Позвала она его в дом, чтоб был гостем за столом, во все глаза на него глядела, наглядеться не могла. Наконец Некулай поднялся из-за стола и стал готовиться в путь-дорогу.
— Ну, будь здорова, добрая душа, а мне домой пора поспешать. Дальняя отсюда дороженька, ох и устанут мои ноженьки.
Старшая царевна и так и этак старается ему угодить, только бы посидел хоть еще чуточку. А как увидела, что больше ей его не удержать, стала слезы лить, причитать:
— Ох, горе мне, далеко же я от света заброшена, и кто знает, когда еще доведется увидеть здесь живого человека. Так уж, видно, на роду мне написано — всю жизнь тосковать, до самой смерти.
Затем велела она Некулаю, чтоб выбрал себе в подарок какую-нибудь из ее вещей.
Подошел Некулай к печному карнизу и говорит:
— Не нужны мне, царевна, ни золото, ни самоцветы. А дай-ка ты эту шкатулочку в дар мне, отнесу я ее жене, и будет она тебе всю жизнь благодарна.
Не захотела царевна ни в какую отдавать ему шкатулку.
— Она мне, — говорит, — досталась от матери, да будет ей земля пухом.
Но затем, как увидела, что Некулай ей в ноги повалился, пожалела его и молвит:
— Ну, ладно, возьми себе шкатулку, я-то все равно стара, не много осталось моего веку. Только знай, шкатулка эта не простая, а волшебная. Стоит тебе сказать: "Шкатулочка, отворись!" — и она тут же откроется и даст тебе все, что душа твоя пожелает.

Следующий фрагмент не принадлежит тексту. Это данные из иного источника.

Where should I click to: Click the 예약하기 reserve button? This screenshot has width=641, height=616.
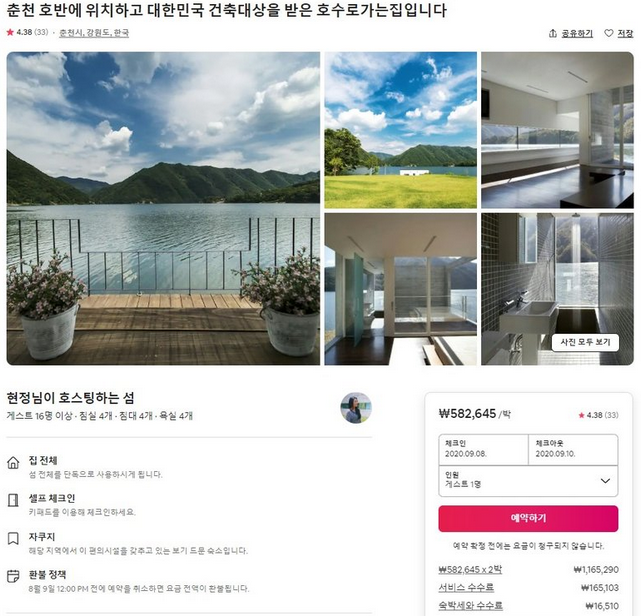point(528,519)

Едва Некулай взял в руки шкатулку, как раздался страшный грохот и рухнул золотой дворец, и предстал пред ним прекрасный могучий царевич, говоря:
— Спасибо тебе, баде Некулай, за то, что помог мне рассеять чары злые, причинившие нам столько горя. Узнай же, что и мои сестры были опутаны колдовством лютой ведьмы — матери драконов, а теперь и они свободны.

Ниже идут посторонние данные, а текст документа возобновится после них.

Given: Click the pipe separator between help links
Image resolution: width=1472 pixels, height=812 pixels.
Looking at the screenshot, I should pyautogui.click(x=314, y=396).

Вывел царевич из конюшни белого арабского скакуна, посадил на него сестру, сам вскочил в седло и умчался. Видать, от радости великой забыл он сказать Некулаю, какой дорогой домой добираться.
Куда ни глянет Некулай, окрест — все лес да лес густой, и кто его знает, в какую сторону податься. Наконец, заметил он тропинку и пошел по ней. Шел, шел, а как дошел до какого-то ручейка, почуял, что голод сосет под ложечкой. Достал он свою шкатулку и только успел промолвить: "Шкатулочка, отворись!", как она тут же отворилась и полезли из нее крытые столы со всякими яствами, так что у бедного даже слюнки потекли, а рядом где-то раздались звуки прекрасной, баюкающей музыки. Наелся Некулай до отвалу, напился водицы ключевой, а как стал шкатулку закрывать — не тут-то было. Мучался, мучался, никак не догадается, какими словами закрыть ее.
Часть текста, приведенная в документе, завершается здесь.